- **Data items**
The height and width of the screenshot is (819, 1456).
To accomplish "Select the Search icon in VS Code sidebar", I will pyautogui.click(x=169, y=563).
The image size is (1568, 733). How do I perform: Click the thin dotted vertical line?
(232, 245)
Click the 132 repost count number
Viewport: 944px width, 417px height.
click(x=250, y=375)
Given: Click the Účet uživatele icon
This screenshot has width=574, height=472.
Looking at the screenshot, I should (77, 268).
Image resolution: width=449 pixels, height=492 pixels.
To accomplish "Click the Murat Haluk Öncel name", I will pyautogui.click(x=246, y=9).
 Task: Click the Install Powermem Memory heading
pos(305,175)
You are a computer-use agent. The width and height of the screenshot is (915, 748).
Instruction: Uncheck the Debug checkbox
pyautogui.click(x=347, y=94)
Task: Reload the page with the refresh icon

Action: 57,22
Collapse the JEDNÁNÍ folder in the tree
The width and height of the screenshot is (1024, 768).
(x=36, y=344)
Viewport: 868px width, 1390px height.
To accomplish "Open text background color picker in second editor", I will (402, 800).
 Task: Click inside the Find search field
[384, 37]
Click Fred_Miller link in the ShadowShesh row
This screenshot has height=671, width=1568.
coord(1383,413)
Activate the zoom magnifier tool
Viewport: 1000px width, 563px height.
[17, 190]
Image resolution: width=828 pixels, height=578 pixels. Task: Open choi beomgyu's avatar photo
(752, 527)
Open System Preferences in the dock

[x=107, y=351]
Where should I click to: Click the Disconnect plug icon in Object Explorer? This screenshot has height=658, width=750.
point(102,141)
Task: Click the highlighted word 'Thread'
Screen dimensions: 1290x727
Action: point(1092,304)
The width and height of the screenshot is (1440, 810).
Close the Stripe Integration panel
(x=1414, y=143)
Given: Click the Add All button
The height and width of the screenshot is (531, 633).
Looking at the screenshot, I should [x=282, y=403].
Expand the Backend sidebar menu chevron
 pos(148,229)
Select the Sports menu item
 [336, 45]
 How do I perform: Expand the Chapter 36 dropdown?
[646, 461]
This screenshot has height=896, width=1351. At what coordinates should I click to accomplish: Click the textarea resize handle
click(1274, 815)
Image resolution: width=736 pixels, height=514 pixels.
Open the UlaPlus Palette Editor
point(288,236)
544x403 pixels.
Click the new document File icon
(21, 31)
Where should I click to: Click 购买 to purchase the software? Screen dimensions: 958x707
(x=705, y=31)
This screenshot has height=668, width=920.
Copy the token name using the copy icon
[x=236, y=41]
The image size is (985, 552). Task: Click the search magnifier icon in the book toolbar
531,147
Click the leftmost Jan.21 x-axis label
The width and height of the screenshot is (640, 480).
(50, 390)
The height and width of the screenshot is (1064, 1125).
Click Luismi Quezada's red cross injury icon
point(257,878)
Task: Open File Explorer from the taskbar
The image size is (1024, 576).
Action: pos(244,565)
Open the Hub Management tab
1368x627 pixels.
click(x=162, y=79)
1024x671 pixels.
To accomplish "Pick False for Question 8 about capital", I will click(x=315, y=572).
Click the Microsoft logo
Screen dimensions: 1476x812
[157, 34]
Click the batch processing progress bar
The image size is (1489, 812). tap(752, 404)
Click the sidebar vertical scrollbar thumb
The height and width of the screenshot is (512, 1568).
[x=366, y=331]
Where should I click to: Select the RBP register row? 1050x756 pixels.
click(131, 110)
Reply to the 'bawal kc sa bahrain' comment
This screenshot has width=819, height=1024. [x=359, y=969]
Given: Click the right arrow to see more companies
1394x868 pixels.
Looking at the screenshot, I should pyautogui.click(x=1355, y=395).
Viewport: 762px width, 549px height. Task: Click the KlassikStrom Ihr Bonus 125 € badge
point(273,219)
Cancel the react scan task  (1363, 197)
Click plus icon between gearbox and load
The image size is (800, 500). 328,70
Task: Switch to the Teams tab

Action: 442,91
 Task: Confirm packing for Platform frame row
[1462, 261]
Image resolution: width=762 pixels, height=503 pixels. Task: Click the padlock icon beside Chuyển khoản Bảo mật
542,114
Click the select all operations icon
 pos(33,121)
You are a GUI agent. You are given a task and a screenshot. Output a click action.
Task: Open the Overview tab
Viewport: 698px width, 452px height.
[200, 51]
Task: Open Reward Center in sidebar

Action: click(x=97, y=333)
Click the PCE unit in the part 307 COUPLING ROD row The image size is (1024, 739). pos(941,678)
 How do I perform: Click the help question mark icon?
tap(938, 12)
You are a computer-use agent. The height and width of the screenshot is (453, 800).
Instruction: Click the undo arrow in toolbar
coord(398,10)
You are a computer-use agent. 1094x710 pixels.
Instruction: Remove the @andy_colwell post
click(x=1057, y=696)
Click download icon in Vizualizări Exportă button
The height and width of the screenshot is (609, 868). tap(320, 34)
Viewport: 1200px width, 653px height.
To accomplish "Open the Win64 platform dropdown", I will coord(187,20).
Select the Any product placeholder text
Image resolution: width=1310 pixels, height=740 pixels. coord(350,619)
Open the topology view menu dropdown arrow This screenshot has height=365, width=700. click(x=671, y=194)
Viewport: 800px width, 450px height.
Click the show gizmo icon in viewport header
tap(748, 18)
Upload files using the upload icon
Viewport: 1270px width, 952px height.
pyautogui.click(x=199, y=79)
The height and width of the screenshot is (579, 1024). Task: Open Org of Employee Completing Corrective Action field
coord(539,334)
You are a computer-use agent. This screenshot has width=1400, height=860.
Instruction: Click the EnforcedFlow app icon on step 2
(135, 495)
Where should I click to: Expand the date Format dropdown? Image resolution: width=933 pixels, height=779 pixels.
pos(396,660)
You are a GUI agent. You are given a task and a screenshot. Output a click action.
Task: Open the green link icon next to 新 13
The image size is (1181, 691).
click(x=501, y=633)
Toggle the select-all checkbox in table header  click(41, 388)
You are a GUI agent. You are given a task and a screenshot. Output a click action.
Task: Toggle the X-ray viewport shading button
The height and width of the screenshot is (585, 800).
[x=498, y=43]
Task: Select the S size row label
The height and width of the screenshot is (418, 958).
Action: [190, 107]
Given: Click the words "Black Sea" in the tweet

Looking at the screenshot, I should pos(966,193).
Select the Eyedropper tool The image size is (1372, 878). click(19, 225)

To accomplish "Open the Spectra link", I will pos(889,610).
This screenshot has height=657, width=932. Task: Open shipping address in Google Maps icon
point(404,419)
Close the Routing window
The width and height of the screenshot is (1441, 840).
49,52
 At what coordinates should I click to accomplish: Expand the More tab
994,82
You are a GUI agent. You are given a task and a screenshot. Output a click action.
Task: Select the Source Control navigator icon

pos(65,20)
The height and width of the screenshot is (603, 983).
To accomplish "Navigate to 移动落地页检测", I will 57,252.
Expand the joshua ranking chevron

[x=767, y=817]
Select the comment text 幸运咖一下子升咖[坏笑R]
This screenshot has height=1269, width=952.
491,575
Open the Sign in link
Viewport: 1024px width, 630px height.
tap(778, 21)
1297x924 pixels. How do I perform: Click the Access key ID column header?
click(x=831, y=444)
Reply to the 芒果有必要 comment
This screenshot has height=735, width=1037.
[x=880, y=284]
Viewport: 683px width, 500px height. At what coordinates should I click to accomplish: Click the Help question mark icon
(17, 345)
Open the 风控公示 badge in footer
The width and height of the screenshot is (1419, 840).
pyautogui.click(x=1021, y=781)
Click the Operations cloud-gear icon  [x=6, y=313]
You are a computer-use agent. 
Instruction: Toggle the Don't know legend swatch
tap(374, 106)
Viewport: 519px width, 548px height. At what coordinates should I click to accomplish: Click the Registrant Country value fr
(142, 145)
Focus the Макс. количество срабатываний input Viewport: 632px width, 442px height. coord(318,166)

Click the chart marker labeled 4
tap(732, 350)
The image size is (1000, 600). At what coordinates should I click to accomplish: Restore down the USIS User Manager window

- **What needs to be done**
Return, without any change, every line of the data items from the one containing "How do I perform: Click the help" down to the one containing "[x=498, y=43]", including both of those lines.

- **Result for this task**
 How do I perform: Click the help question mark icon?
tap(938, 12)
You are a computer-use agent. The height and width of the screenshot is (453, 800).
Instruction: Click the undo arrow in toolbar
coord(398,10)
You are a computer-use agent. 1094x710 pixels.
Instruction: Remove the @andy_colwell post
click(x=1057, y=696)
Click download icon in Vizualizări Exportă button
The height and width of the screenshot is (609, 868). tap(320, 34)
Viewport: 1200px width, 653px height.
To accomplish "Open the Win64 platform dropdown", I will coord(187,20).
Select the Any product placeholder text
Image resolution: width=1310 pixels, height=740 pixels. coord(350,619)
Open the topology view menu dropdown arrow This screenshot has height=365, width=700. click(x=671, y=194)
Viewport: 800px width, 450px height.
Click the show gizmo icon in viewport header
tap(748, 18)
Upload files using the upload icon
Viewport: 1270px width, 952px height.
pyautogui.click(x=199, y=79)
The height and width of the screenshot is (579, 1024). Task: Open Org of Employee Completing Corrective Action field
coord(539,334)
You are a computer-use agent. This screenshot has width=1400, height=860.
Instruction: Click the EnforcedFlow app icon on step 2
(135, 495)
Where should I click to: Expand the date Format dropdown? Image resolution: width=933 pixels, height=779 pixels.
pos(396,660)
You are a GUI agent. You are given a task and a screenshot. Output a click action.
Task: Open the green link icon next to 新 13
The image size is (1181, 691).
click(x=501, y=633)
Toggle the select-all checkbox in table header  click(41, 388)
You are a GUI agent. You are given a task and a screenshot. Output a click action.
Task: Toggle the X-ray viewport shading button
The height and width of the screenshot is (585, 800).
[x=498, y=43]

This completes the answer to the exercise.